Martedì, 28 Settembre 2021
Economia

L'ultimo canto per il Lario arriva da un reportage del Washington Post

Dall'alba al tramonto: la bellezza infinita del Lago di Como a bordo di un Riva

Ancora una volta la magia del Lago di Como viene dipinta con toni entuisiatici. Dagli occhi australiani, il cui sguardo abbiamo riportato solo qualche giorno fa in questo articolo, si passa oggi a quelli americani di Sara Lieberman per il prestigioso Washington Post.
Un viaggio da mattina a sera per testimoniare innanzitutto, come ricorda anche il titolo del reportage, una certezza: il miglior modo per accarezzare la poesia del Lario è certamente quello di attraversarlo in barca facendosi cullare dalle sue dolci onde.
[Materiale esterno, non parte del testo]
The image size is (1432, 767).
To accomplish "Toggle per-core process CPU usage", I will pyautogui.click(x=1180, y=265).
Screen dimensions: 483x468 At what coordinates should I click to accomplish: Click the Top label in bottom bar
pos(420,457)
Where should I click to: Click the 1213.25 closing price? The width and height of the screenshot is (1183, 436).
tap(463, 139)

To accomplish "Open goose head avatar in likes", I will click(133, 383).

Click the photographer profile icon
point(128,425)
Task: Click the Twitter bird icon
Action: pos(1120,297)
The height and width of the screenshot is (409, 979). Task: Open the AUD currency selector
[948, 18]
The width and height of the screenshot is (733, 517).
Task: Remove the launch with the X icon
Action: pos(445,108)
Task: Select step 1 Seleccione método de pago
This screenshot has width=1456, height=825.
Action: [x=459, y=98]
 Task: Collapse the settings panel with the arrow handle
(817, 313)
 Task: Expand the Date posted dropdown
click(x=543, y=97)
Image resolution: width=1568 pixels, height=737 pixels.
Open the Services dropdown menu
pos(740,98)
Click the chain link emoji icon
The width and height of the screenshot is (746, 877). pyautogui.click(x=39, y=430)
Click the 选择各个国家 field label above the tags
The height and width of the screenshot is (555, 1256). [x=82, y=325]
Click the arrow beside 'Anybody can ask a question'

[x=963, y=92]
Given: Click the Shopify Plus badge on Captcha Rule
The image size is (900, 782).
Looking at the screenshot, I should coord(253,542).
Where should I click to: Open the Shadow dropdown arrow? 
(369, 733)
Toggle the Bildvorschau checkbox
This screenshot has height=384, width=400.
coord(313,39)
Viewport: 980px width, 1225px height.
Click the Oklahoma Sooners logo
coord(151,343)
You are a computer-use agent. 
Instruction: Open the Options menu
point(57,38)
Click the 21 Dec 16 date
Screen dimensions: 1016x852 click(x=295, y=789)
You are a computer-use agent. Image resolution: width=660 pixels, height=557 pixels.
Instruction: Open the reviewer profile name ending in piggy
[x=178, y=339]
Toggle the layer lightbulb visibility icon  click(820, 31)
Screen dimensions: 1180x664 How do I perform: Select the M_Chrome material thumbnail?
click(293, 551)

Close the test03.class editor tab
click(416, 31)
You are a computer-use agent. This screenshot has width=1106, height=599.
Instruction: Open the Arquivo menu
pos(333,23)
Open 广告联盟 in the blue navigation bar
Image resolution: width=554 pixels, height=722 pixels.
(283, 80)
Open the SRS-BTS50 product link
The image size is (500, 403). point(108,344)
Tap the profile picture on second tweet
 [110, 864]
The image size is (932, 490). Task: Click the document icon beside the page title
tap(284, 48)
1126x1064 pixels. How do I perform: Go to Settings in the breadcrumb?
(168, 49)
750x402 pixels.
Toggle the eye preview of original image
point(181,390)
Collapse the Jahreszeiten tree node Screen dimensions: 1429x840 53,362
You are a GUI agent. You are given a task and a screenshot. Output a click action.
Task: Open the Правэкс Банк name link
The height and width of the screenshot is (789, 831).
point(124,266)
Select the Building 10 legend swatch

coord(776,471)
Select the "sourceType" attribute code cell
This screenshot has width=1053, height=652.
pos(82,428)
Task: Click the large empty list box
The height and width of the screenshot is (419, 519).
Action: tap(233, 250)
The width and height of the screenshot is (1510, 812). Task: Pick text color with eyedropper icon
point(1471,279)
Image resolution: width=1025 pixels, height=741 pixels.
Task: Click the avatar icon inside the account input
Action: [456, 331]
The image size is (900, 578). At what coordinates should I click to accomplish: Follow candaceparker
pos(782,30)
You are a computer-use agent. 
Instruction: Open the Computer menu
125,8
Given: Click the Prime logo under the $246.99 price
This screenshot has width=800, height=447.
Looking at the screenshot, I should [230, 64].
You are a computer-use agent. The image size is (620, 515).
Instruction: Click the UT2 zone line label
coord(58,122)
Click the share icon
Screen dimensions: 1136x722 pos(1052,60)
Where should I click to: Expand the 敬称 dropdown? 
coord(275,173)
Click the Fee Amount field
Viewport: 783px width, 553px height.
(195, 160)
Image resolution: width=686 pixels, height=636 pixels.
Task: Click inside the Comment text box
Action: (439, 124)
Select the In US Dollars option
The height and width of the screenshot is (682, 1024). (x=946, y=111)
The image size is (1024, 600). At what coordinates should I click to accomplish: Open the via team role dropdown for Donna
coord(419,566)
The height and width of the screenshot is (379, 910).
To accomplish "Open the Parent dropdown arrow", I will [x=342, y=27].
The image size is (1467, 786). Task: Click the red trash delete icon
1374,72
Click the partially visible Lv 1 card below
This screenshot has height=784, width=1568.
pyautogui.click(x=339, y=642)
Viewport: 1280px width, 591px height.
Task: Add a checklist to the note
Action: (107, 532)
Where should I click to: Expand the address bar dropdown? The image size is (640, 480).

Il colorito e scanzonato racconto della giornalista avviene infatti a bordo di un un motoscafo Riva. Un viaggio che parte alla ricerca di Villa Oleandra, la dimora di George Clooney (prima o poi una piazza o una via gliela si dovrà pur dedicare al divo di Hollywood) e degli alberghi più famosi, ultimamente oltreoceano c'è grande apprezzamento per il Sereno di Torno anche grazie al ristorante stellato Berton al Lago.
E poi ancora la caccia dei luoghi delle immagini da film che per gli americani hanno il prezioso sigillo del Lago di Como: il James Bond di "Casino Royale" e "Star Wars: Episodio II - L'attacco dei cloni". Infine Villa Carlotta, il Grand Hotel Tremezzo e il suo T-Beach per un ultimo Spritz (il cocktail italiano che ha conquistato gli stranieri almeno quanto il vino) ricordando nella luce del tramonto che anche la divina Greta Garbo fu ospite dello storico albergo.